Home. That word became another prayer for the Mosconas those 213 days in Houston. Texas. They are so grateful to be home with their miracle. When they first arrived back in Baton Rouge one year ago, Drew was on a strict regimen of thirty medicines. He was on oxygen day and night. I asked the couple how they handled the anxiety each day. They responded that they celebrate each milestone when he “sheds” a medicine or a tube. When he came off of oxygen during the day and then during the night, they celebrated. Now, Drew is down to eight medicines! He only has a G-tube (Gastrostomy tube) for his feedings. At this moment he is crawling around unencumbered, and Erika beams at him. “He’s free now,” she declares, so relieved. She picks him up and holds him, places him in a Bumbo and feeds him some applesauce. He eats well, murmuring approval with each bite. This very act is cause for a celebration.
Drew currently has occupational therapy and feeding/speech therapy twice a week to help develop his motor and speech skills. When I ask Matt about the anxiety, he answers that he “only needed to be concerned when his doctors were concerned” and that having Drew home and off oxygen alleviates much of that worry. Matt adds, “Moments like this is why we did everything we did…seeing him happy is the only validation that I need.”

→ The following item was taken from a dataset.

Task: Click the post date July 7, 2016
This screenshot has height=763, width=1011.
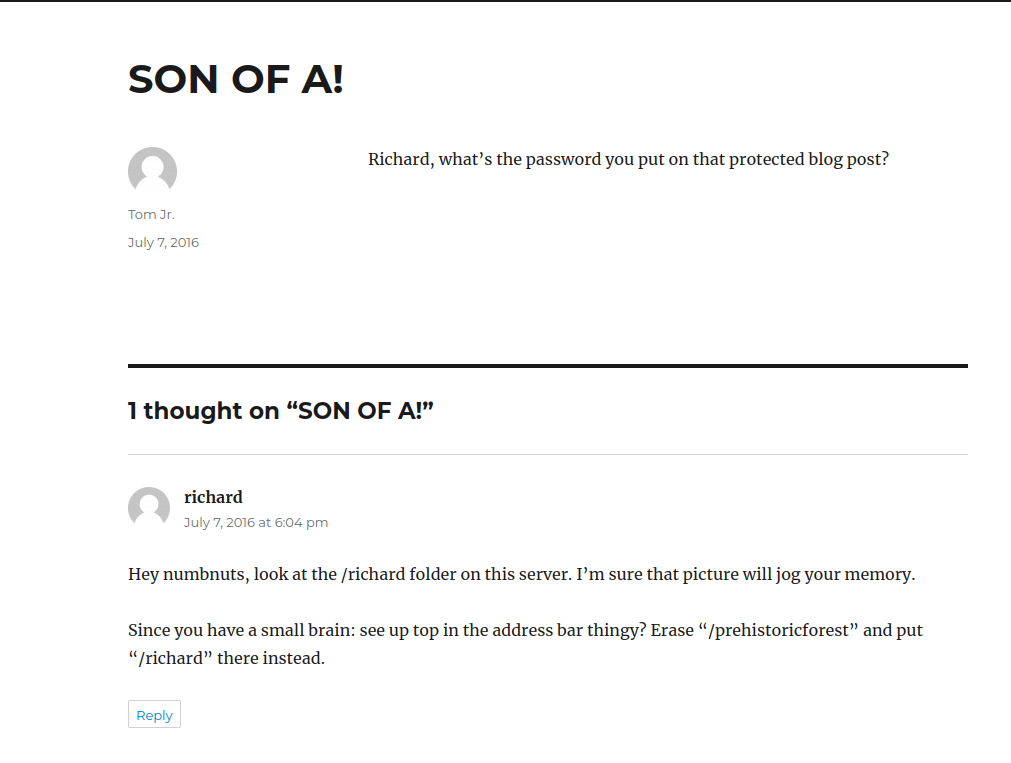Action: point(163,242)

Erika and Matt both share that watching their baby boy go through so many invasive procedures, being attached to wires, and virtually tied to a bed is traumatic in itself, but to see him sit here, laughing and smiling, makes that pain and fear all worth it. Erika marvels that the “timing has been incredible.” For any other parents out there in our community that may be dealing with intensive diagnoses, the couple advises, “Pray and surround yourself with people that will fight for your child and support you.”
Erika and Matt Moscona feel so indebted to the community of Baton Rouge for the fight and support that has been given to them and to Drew. Through ESPN 104.5 Matt has an awesome platform of influence that has truly blessed the family. His radio show, as well as WAFB’s Jacques Doucet, have given awareness and support to Drew and the cause of CDH through fundraisers like “Red, Rock, and Drew” and other events. St. Jude and Holy Family Catholic Churches have also extended so much love and fundraisers that the Mosconas feel overwhelmed with gratitude.
This family is amazed every day by the goodness of God and the goodness of others. They are reminded each time they look at Drew and hold their boy that “miracles happen.”